*** Opening of Records provided ***

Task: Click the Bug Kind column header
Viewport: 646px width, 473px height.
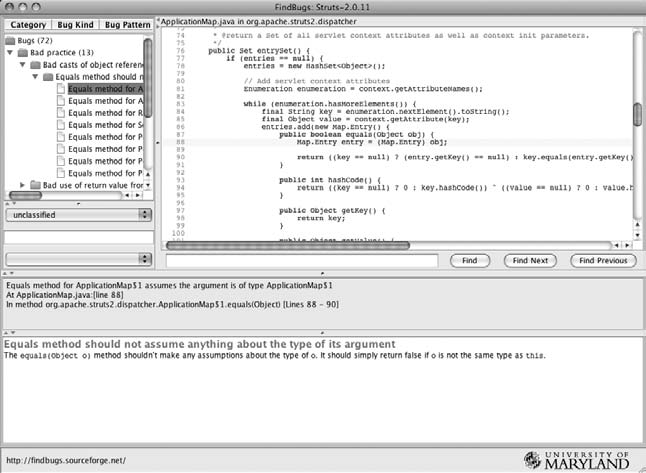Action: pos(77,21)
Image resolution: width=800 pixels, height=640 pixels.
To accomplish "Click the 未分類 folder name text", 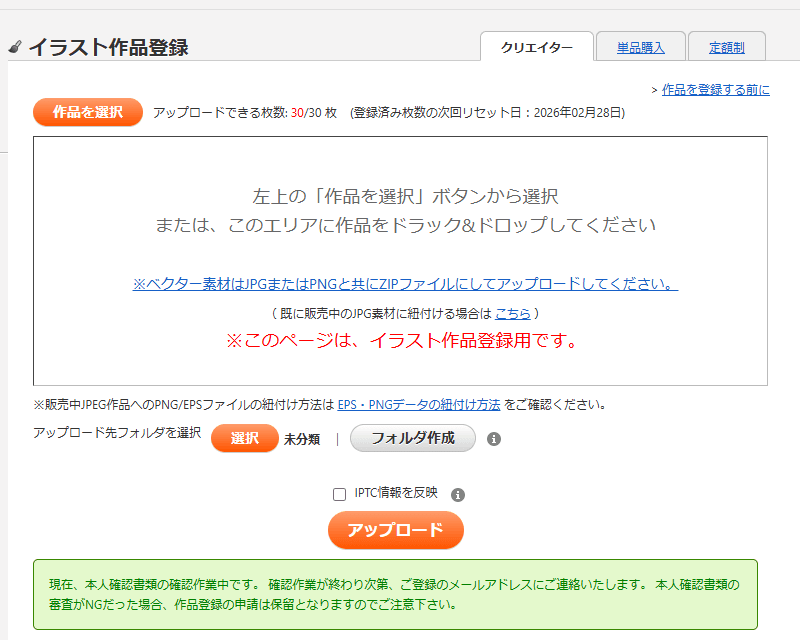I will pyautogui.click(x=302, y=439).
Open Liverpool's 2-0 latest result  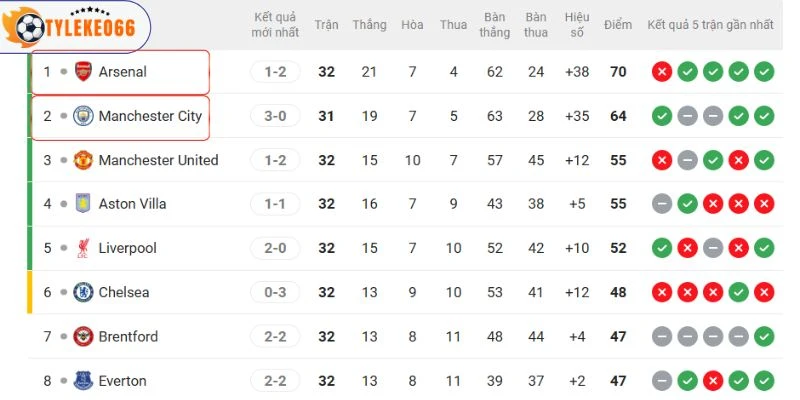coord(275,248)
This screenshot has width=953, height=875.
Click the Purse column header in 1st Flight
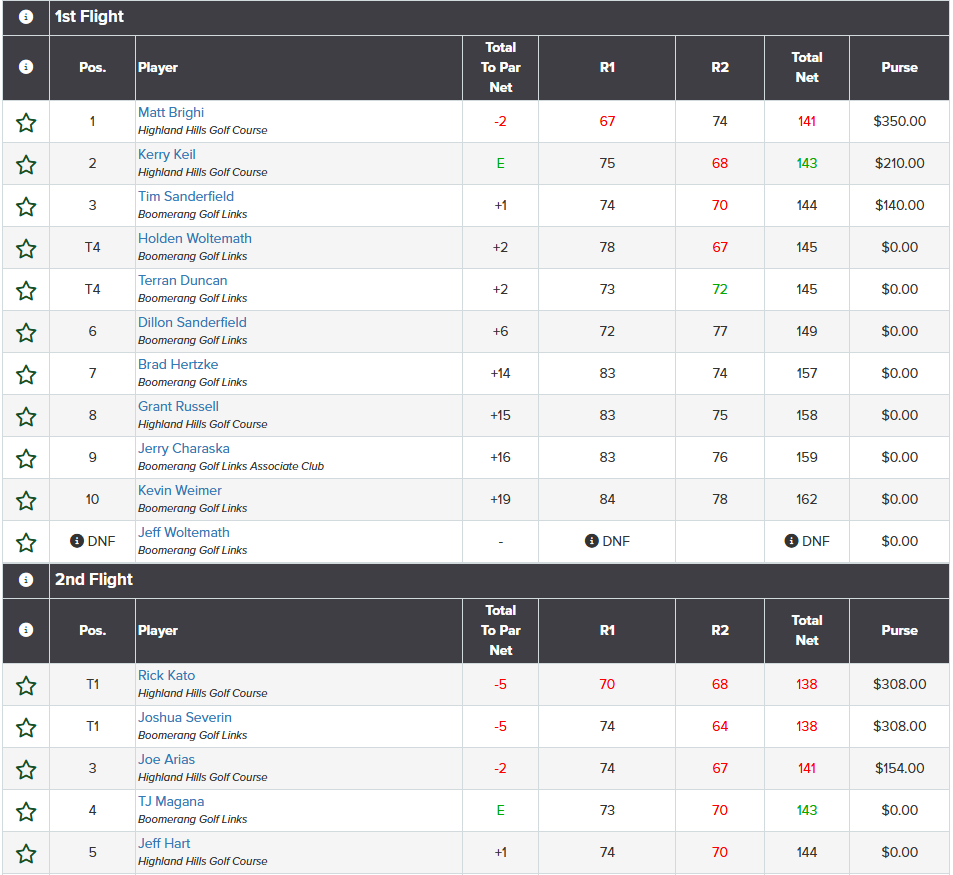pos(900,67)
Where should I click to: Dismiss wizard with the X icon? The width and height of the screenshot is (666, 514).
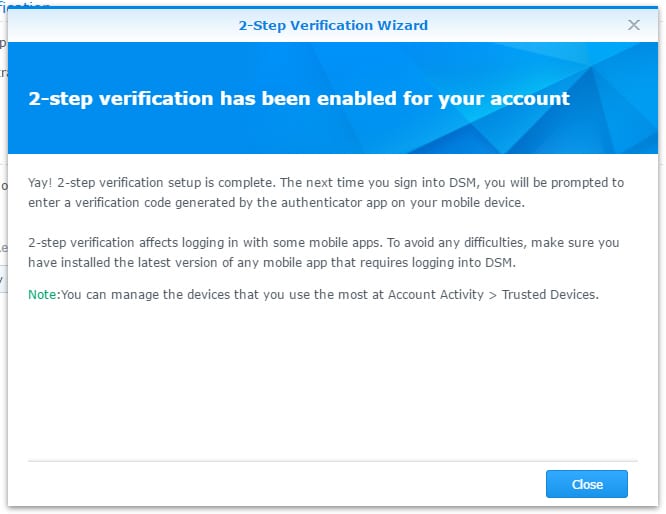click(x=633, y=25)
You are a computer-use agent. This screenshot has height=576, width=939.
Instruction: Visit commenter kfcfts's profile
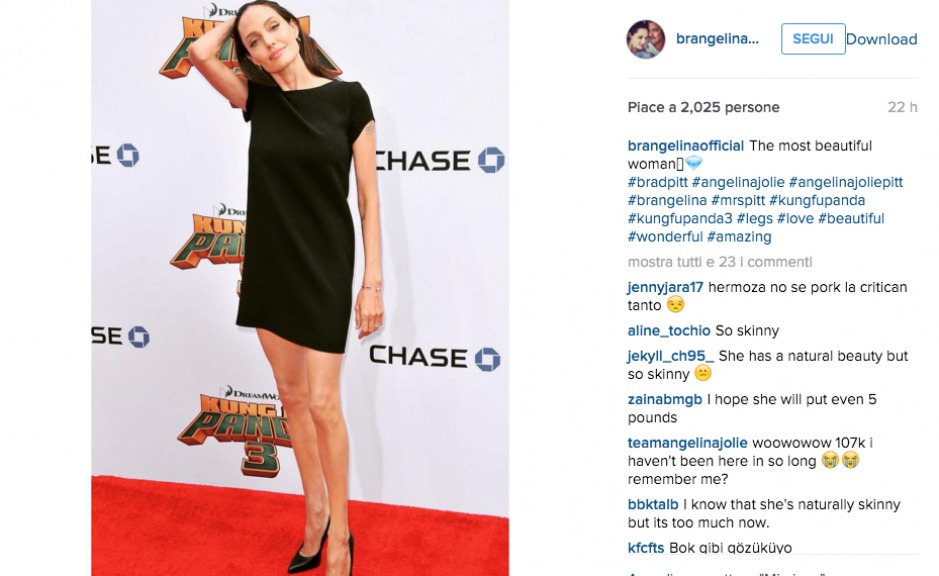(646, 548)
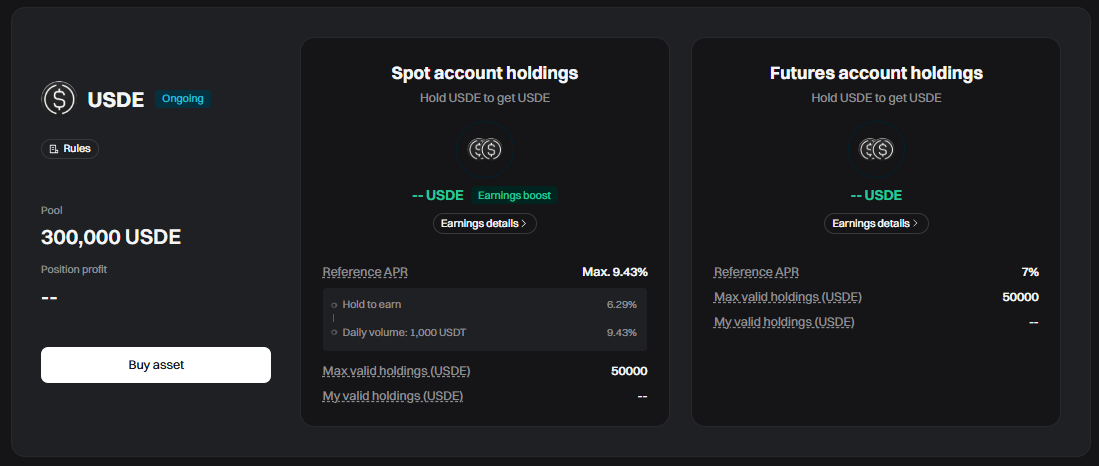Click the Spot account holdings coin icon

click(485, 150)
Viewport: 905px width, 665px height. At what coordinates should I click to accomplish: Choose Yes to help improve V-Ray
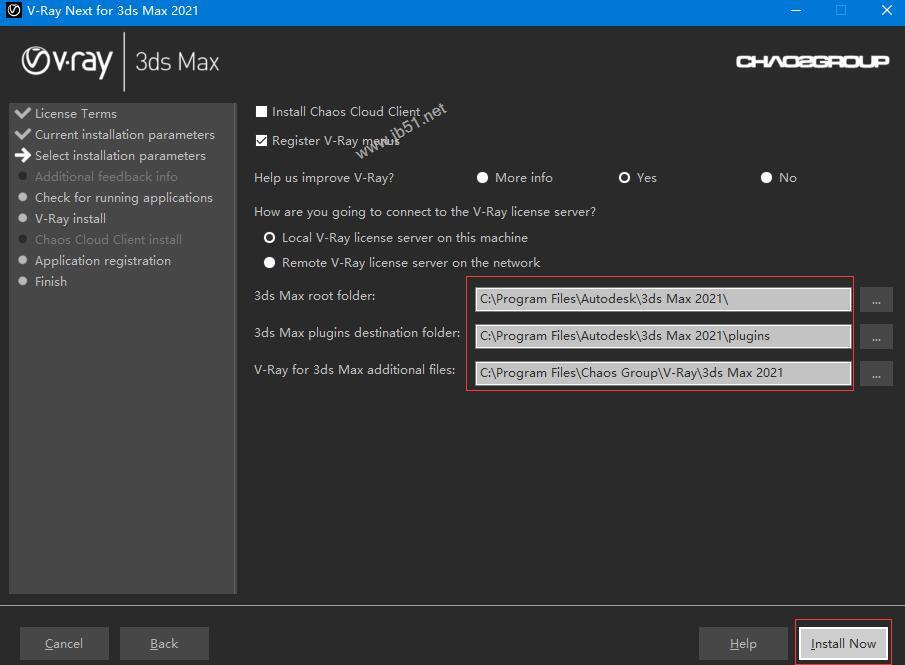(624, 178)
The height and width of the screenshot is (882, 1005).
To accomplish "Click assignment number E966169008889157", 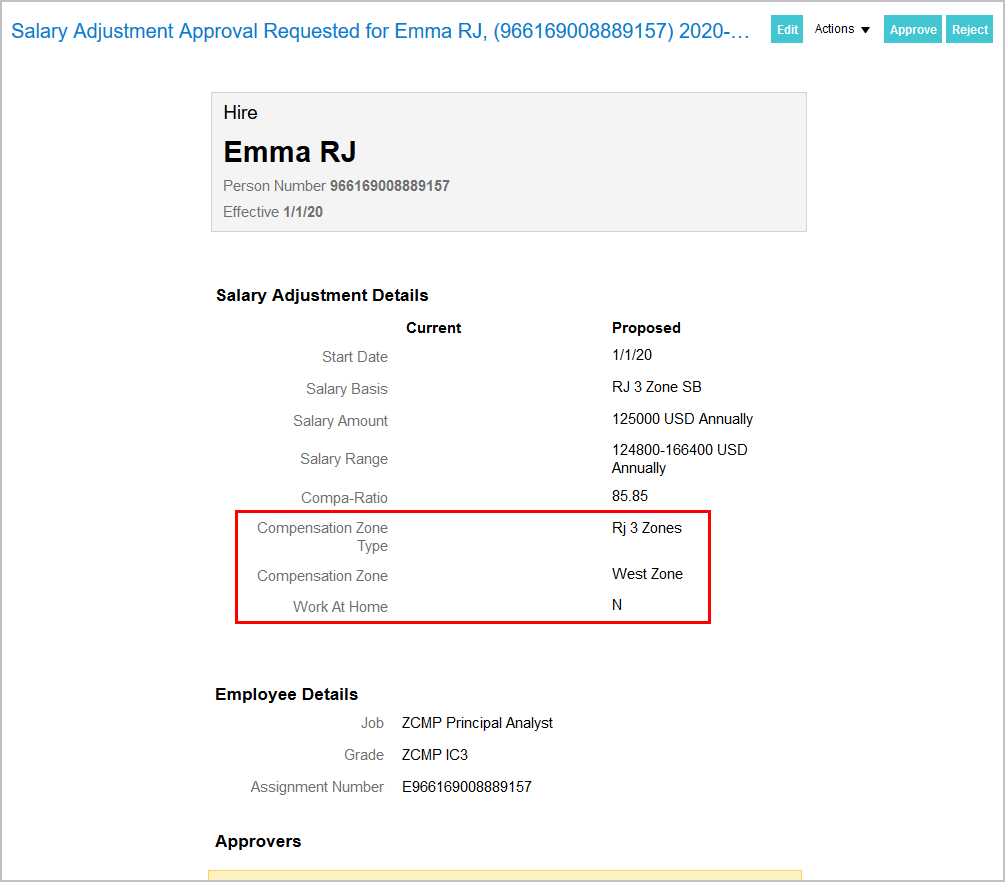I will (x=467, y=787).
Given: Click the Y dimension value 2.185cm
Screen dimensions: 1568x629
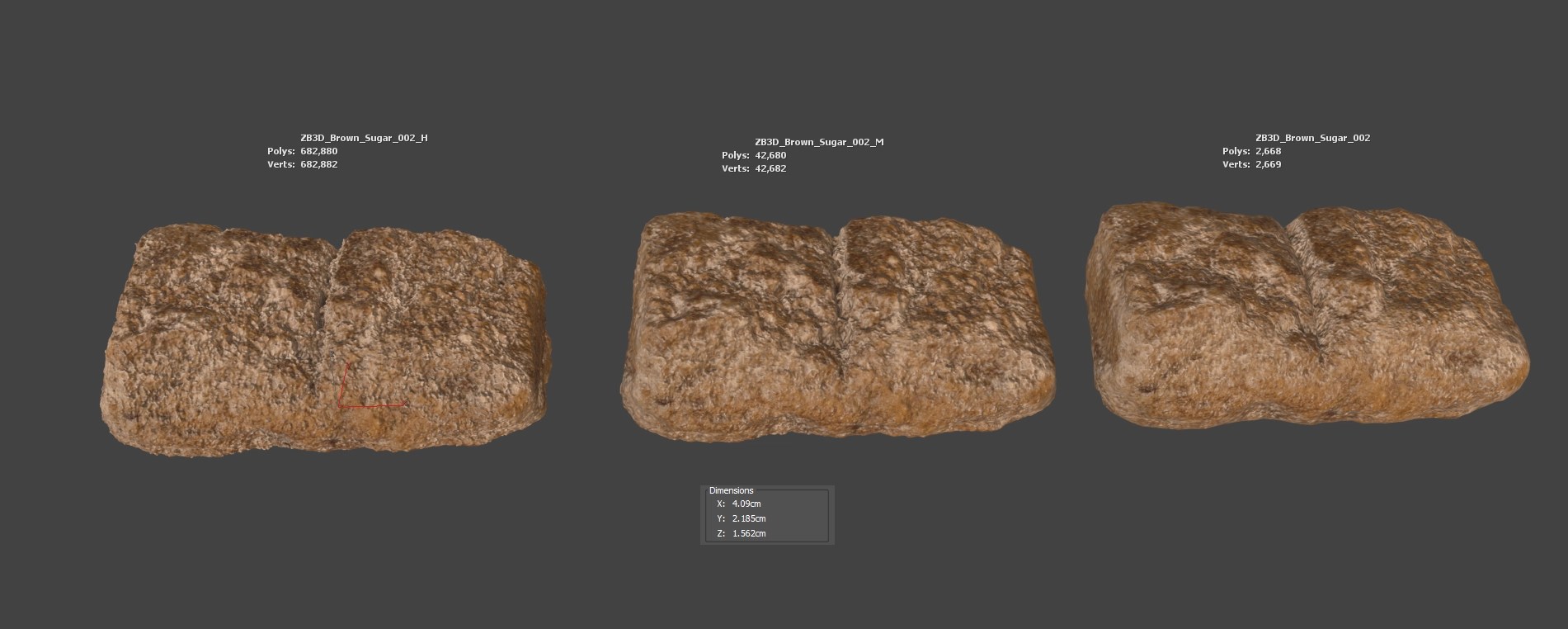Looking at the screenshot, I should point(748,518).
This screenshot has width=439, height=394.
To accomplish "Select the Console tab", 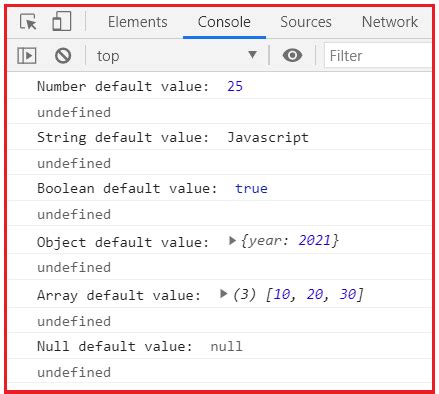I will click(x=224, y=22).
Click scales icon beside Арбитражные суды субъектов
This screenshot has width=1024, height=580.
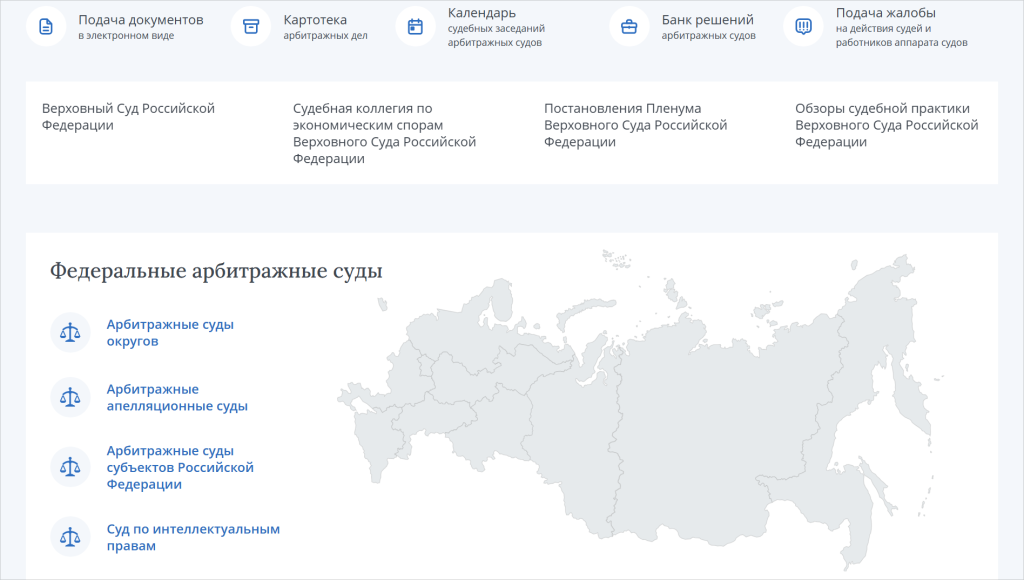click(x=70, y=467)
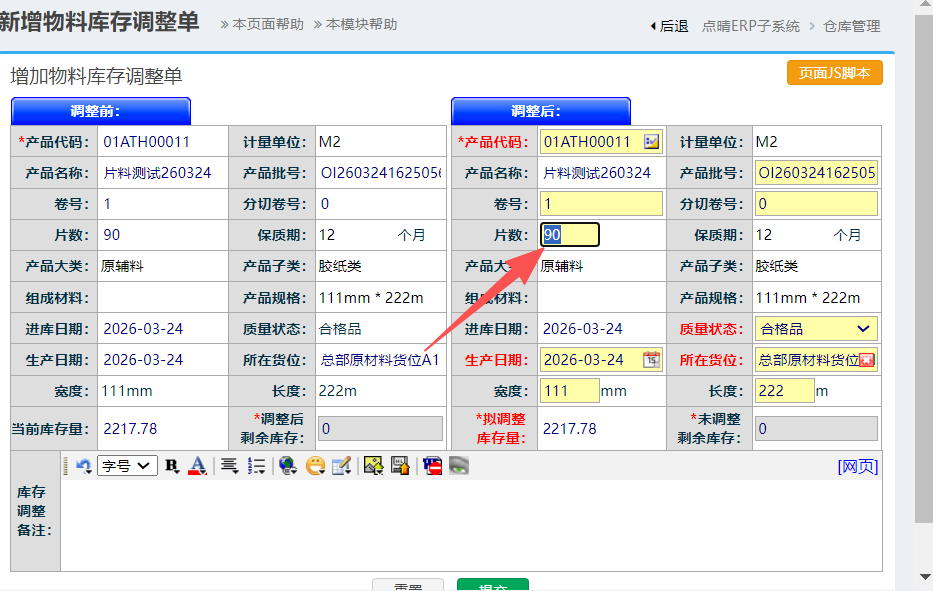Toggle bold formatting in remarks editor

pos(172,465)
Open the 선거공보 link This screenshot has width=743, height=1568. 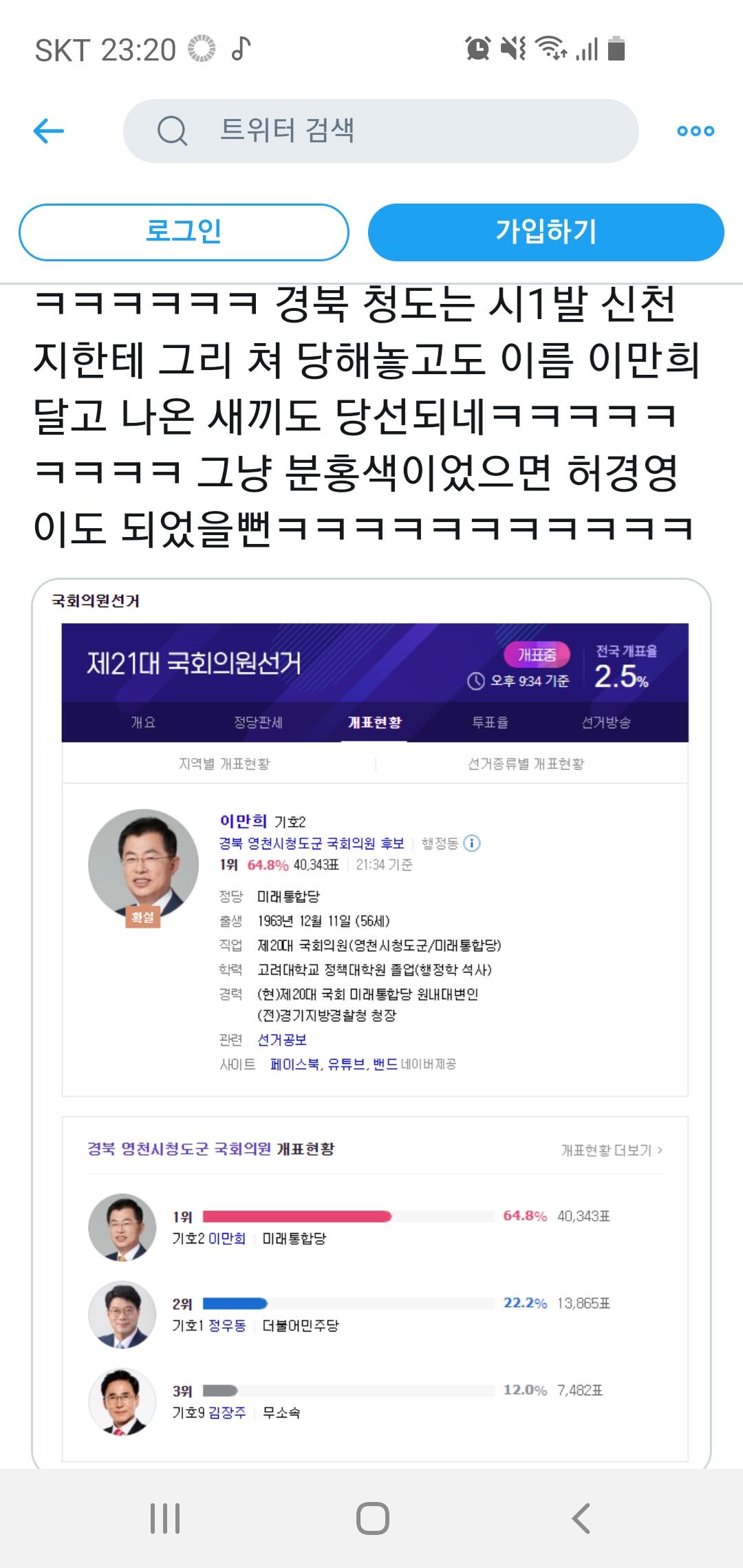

*** Close of Records provided ***

◆ **Task to complete**
Keep the pictures out of your answer, which should be the lines from the one with "This screenshot has width=1024, height=580." through the final line of the data, copied exactly.

◆ **Result of the task**
This screenshot has width=1024, height=580.
click(x=70, y=467)
Toggle bold formatting in remarks editor

pos(172,465)
Open the 선거공보 link This screenshot has width=743, height=1568. 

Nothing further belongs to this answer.